Per amore di Margot non è il primo romanzo che hai pubblicato. Ho trovato interessante anche Storie dell’altra favola. Di retelling ce ne sono tantissimi (oserei dire ahimè): cosa ti ha spinto a metterti in gioco anche in questo caso?

Ho sempre amato le favole, ma volevo spezzare il cliché del bello, buono e simpatico a tutti i costi. E cosa c’è di meglio di una principessa o dell’innocente cappuccetto rosso, che tra l’altro è la mia favola preferita. Ho umanizzato i personaggi e storpiato le favole perché come lessi qualche tempo fa, siamo tutti buoni o cattivi, dipende chi scrive la favola. Niente di più vero. In questi cinque racconti, cappuccetto rosso non è certo una bambina e neanche così innocente così come la bella Biancaneve. Sono storie a sfondo psicologico che prendono in esame il potenziale aggressivo che vive in ognuno di noi, perché noi vogliamo essere sempre i buoni ma spesso non lo siamo e dobbiamo rendercene conto.

Come scrittrice, hai particolari routine che vuoi condividere con noi?

Nessuna routine particolare. Di solito, quando rimango da sola a casa mi preparo una bella tazza di caffè e comincio ad ascoltare la musica adatta che potrebbe ispirarmi. Mi preparo una scaletta con degli argomenti da sviluppare e traccio i lineamenti fisici dei personaggi. Scrivo in inverno perché in estate mi dedico alla lettura e soprattutto alle mie figlie che sono in vacanza. Prendo degli appunti però e faccio molte ricerche. Il prossimo romanzo sarà nuovamente a sfondo gotico.

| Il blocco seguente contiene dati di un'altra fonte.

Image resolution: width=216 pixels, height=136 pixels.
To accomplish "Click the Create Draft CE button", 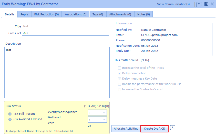I will (x=154, y=129).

Tutti i tuoi romanzi sono autopubblicati. Che cosa pensi dell’autopubblicazione italiana del 2023? Sei stata anche nell’area Self del recente Salone del Libro. Che esperienza è stata?

Il self publishing sta prendendo una piega vertiginosa tra gli autori. Se da un lato credo sia un bene per chi, come me, realizza il sogno di vedere il proprio romanzo pubblicato, dall’altro forse ci si dovrebbe concentrare di più su prodotti che abbiano davvero qualcosa da dire. Troviamo davvero di tutto. Per fortuna ci sono anche storie interessanti ed autori davvero molto bravi.

Quella del Salone del Libro 2023 è stata un’esperienza molto utile dal mio punto di vista e non finirò mai di ringraziare il Collettivo Scrittori Uniti per avermi dato l’opportunità di parteciparvi.  Ho conosciuto molti autori simpatici ma anche pronti a tutto pur di vendere il loro libro e mettersi in mostra. Andare al Salone comunque è una crescita personale e anche se vendi poche copie va bene lo stesso. Prendi coscienza della gente, della tipologia del lettore, impari a proporti, a rapportarti anche con gli altri autori così diversi da te, a chiederti infine, perché continui a scrivere, a crederci nonostante le delusioni. Io mi sono posta la domanda parecchie volte e tutte le volte non ho trovato che una sola risposta: scrivo perché ho qualcosa da dire.